Show all lines containing "agent" from the data below.

====== DATA LISTING

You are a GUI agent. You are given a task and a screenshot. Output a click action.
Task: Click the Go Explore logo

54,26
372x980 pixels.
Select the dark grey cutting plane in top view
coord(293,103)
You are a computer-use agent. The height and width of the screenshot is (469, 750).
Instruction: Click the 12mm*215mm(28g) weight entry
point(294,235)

============

> _OUTPUT BELOW_:
You are a GUI agent. You are given a task and a screenshot. Output a click action.
You are a computer-use agent. The height and width of the screenshot is (469, 750).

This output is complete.